> [TEXTE FOURNI]:
Sources: cours de major prépa par Clément Richard

La Guadeloupe se situe dans une zone pivot de l’archipel antillais et à cheval entre l’océan Atlantique et la mer des Caraïbes. Ce promontoire permet à la France d’avoir une portée sur la façade orientale du continent américain. La zone économique exclusive formée par la Guadeloupe et la Martinique s’étend sur un peu plus de 126 146 km2. soit pour la France, d’importantes ressources halieutiques et une indépendance dans le développement d’une politique souveraine en matière de recherche et de protection sous-marines (protection des baleines à bosseréserve Cousteau, protection des récifs coralliens).

Ainsi la Guadeloupe permet à la France de participer aux dialogues politiques et diplomatiques tant au niveau régional (Petites et Grandes Antilles) que continental (Amérique latine et Amérique du Nord) La signature de la Convention régionale pour l’internationalisation des entreprises (CRIE), l’adhésion à la Commission économique pour l’Amérique latine et les Caraïbes (CEPALC) ou l’adhésion à l’Association des États de la Caraïbe (AEC) sont autant de jalons posés permettant à la Guadeloupe de développer ses relations bilatérales ou multilatérales dans le cadre d’accords ou au sein d’institutions internationales. Le développement de partenariats économiques bilatéraux et multilatéraux avec d’autres États caribéens et américains passe par la modernisation du port autonome de Guadeloupe ou l’importance de l’aéroport international Guadeloupe-Pôle Caraïbes

Cet espace, étalé sur près de 3 000 km,est caractérisé par l’insularité ou la péninsularité, en  milieu tropical. Il est sujet aux catastrophes naturelles (cyclones, tremblements de terre, éruptions volcaniques), avec 10 volcans encore actifs dans les Petites Antilles.Pour la période récente, voici la liste:

1848 Le gouverneur Layrle promulgue l’abolition de l’esclavage le 27 mai en Guadeloupe. Le 21 août, un terrible ouragan dévaste la Désirade et l’Anse-Bertrand.

> [CONSIGNE]:
Combien de volcans encore actifs le texte sur la Guadeloupe recense-t-il dans les Petites Antilles ?

> [DONNÉES ENREGISTRÉES]:

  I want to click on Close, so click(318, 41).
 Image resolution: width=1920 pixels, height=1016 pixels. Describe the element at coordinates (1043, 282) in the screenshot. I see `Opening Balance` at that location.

> [CORRIGÉ COMPLET]:
Il en recense 10.